The fishes are all doing well. Granite is finally settling in to the 20 gallon. He's turning green. :shock: He has a definite teal color under the daylight bulbs. The red on his fins is also spreading - it covers all of his bottom fin now. 

I might move the platies out of QT one or two days early. They're seemingly healthy, but I'm really worried that the water changes and ammonia are stressing them out. I also discovered that, while they won't touch lettuce or cucumber, they love eating duckweed!

The plants are doing nicely. It doesn't look like any of the ones I got from Umar are melting. I got two DIY CO2 bottles set up as well. They're not producing much yet, but I'm sure they'll help the plants once they get going.

As for the other fish: I moved most of the plants out of the Picotope, and switched them to the 20g. They were all getting too long and leggy for the tank - plus, I really wanted to reclaim the iwagumi aquascape.  I left in the hairgrass, the crypt. wendtii, some lagarosiphon, and java moss. 

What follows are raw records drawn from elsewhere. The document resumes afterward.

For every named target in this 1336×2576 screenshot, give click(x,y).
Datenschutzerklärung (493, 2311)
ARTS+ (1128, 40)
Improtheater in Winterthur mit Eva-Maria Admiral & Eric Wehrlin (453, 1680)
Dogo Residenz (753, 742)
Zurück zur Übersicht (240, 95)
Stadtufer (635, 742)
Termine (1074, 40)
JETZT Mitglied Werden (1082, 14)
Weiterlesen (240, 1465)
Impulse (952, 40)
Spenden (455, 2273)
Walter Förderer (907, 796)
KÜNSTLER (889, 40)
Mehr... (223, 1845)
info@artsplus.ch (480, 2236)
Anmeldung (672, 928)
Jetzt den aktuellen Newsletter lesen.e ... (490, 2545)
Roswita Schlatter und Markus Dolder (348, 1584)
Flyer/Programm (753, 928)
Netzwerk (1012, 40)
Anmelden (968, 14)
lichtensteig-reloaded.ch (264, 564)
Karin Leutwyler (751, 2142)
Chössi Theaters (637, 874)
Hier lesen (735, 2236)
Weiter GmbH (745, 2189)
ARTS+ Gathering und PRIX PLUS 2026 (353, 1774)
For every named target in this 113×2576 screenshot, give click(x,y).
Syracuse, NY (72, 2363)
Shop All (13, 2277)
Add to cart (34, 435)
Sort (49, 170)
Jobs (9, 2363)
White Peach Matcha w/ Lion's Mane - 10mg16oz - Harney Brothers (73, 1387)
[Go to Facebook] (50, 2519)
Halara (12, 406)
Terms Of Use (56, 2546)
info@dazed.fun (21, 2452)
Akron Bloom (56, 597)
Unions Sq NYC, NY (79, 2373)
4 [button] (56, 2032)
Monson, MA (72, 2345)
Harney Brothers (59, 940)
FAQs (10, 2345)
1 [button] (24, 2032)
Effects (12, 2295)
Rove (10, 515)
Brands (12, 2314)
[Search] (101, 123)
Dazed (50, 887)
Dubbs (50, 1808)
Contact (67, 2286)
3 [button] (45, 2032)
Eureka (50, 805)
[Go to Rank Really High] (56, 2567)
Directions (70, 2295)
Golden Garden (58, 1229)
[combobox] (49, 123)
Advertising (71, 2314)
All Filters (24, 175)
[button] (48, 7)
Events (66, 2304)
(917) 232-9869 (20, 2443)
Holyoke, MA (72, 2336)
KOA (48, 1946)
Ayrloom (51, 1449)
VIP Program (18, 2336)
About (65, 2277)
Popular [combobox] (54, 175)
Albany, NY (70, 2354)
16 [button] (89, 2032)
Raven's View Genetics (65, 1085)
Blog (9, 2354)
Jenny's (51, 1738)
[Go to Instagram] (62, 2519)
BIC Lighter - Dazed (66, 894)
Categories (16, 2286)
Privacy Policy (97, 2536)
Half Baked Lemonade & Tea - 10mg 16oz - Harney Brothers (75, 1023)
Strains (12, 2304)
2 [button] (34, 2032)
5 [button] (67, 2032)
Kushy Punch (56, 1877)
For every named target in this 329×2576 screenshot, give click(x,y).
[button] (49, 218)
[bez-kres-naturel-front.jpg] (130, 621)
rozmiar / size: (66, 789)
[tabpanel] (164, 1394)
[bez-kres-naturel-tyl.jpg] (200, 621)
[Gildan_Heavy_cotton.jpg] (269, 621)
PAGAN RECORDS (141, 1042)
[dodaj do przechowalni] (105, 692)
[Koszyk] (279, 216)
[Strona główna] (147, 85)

Alpha-Betta and White Shadow (the name of my amazing new white delta!) are doing well in the split 5g. Silly White Shadow is so passive. I haven't seen him flare once! :lol: I put in the silk flowers and pearls today, and it looks amazing. The colors complement the bettas so well. I think I'll get a white teacup for White Shadow's side, to complement the all-white theme. I'm also attempting to do a fish-in cycle. Bettas sure are hardy. I discovered that the ammonia was 1 ppm and the nitrite was .50 ppm the other day, and both of them looked fine. :shock:

Anyway, here are some photos of the 20g! I'll take some more photos of the Picotope, the 2.5g, and the 5g tomorrow. 




























Some of the plants...They've grown since I took these photos. :shock:


----------



## myexplodingcat (Apr 9, 2014)

Those plants :shock: For a minute I thought you were saying that started out as an Iwagumi landscape... then I realized you were talking about a different tank. XD

Also... green?! XD He sounds really cool!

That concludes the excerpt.